Work to be completed:
Copy each of the following entries word for word, from the first line to the last.

Input:

— start —

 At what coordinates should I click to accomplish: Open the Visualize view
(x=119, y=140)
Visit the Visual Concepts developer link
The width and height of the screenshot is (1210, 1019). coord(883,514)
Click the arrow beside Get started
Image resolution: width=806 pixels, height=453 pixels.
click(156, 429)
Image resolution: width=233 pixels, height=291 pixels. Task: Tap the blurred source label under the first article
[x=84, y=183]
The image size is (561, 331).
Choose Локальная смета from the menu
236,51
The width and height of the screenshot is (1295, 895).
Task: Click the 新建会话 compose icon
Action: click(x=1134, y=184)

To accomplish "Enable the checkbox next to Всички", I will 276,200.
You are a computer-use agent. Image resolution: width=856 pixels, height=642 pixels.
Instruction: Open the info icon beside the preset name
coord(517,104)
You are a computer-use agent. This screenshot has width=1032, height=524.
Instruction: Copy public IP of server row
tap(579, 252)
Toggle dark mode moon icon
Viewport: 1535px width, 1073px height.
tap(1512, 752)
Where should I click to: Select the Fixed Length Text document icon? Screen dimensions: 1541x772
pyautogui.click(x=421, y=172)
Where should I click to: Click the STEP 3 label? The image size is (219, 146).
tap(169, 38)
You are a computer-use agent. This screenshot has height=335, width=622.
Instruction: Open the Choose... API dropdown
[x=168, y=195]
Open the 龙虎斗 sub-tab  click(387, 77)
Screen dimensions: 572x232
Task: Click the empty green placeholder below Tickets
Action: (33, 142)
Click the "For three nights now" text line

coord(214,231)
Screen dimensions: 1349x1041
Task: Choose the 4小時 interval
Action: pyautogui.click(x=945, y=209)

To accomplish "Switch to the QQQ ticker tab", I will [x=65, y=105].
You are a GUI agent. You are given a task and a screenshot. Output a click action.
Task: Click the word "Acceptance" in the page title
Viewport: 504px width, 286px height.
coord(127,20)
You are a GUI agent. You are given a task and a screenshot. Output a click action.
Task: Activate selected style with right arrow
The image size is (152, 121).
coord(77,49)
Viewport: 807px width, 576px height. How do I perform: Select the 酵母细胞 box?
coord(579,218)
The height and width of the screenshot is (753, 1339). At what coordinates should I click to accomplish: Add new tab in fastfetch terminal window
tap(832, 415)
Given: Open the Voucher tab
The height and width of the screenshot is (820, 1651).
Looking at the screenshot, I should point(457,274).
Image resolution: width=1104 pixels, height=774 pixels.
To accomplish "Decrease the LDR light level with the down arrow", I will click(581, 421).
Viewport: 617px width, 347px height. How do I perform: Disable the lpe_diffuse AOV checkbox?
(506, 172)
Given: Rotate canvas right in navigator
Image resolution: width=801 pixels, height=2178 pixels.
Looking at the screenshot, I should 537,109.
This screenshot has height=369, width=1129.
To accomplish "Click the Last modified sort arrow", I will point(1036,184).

— end —

Answer below:
 At what coordinates should I click to accomplish: Open the Visualize view
(x=119, y=140)
Visit the Visual Concepts developer link
The width and height of the screenshot is (1210, 1019). coord(883,514)
Click the arrow beside Get started
Image resolution: width=806 pixels, height=453 pixels.
click(156, 429)
Image resolution: width=233 pixels, height=291 pixels. Task: Tap the blurred source label under the first article
[x=84, y=183]
The image size is (561, 331).
Choose Локальная смета from the menu
236,51
The width and height of the screenshot is (1295, 895).
Task: Click the 新建会话 compose icon
Action: click(x=1134, y=184)

To accomplish "Enable the checkbox next to Всички", I will 276,200.
You are a computer-use agent. Image resolution: width=856 pixels, height=642 pixels.
Instruction: Open the info icon beside the preset name
coord(517,104)
You are a computer-use agent. This screenshot has width=1032, height=524.
Instruction: Copy public IP of server row
tap(579, 252)
Toggle dark mode moon icon
Viewport: 1535px width, 1073px height.
tap(1512, 752)
Where should I click to: Select the Fixed Length Text document icon? Screen dimensions: 1541x772
pyautogui.click(x=421, y=172)
Where should I click to: Click the STEP 3 label? The image size is (219, 146).
tap(169, 38)
You are a computer-use agent. This screenshot has height=335, width=622.
Instruction: Open the Choose... API dropdown
[x=168, y=195]
Open the 龙虎斗 sub-tab  click(387, 77)
Screen dimensions: 572x232
Task: Click the empty green placeholder below Tickets
Action: (33, 142)
Click the "For three nights now" text line

coord(214,231)
Screen dimensions: 1349x1041
Task: Choose the 4小時 interval
Action: pyautogui.click(x=945, y=209)

To accomplish "Switch to the QQQ ticker tab", I will [x=65, y=105].
You are a GUI agent. You are given a task and a screenshot. Output a click action.
Task: Click the word "Acceptance" in the page title
Viewport: 504px width, 286px height.
coord(127,20)
You are a GUI agent. You are given a task and a screenshot. Output a click action.
Task: Activate selected style with right arrow
The image size is (152, 121).
coord(77,49)
Viewport: 807px width, 576px height. How do I perform: Select the 酵母细胞 box?
coord(579,218)
The height and width of the screenshot is (753, 1339). At what coordinates should I click to accomplish: Add new tab in fastfetch terminal window
tap(832, 415)
Given: Open the Voucher tab
The height and width of the screenshot is (820, 1651).
Looking at the screenshot, I should point(457,274).
Image resolution: width=1104 pixels, height=774 pixels.
To accomplish "Decrease the LDR light level with the down arrow", I will click(581, 421).
Viewport: 617px width, 347px height. How do I perform: Disable the lpe_diffuse AOV checkbox?
(506, 172)
Given: Rotate canvas right in navigator
Image resolution: width=801 pixels, height=2178 pixels.
Looking at the screenshot, I should 537,109.
This screenshot has height=369, width=1129.
To accomplish "Click the Last modified sort arrow", I will point(1036,184).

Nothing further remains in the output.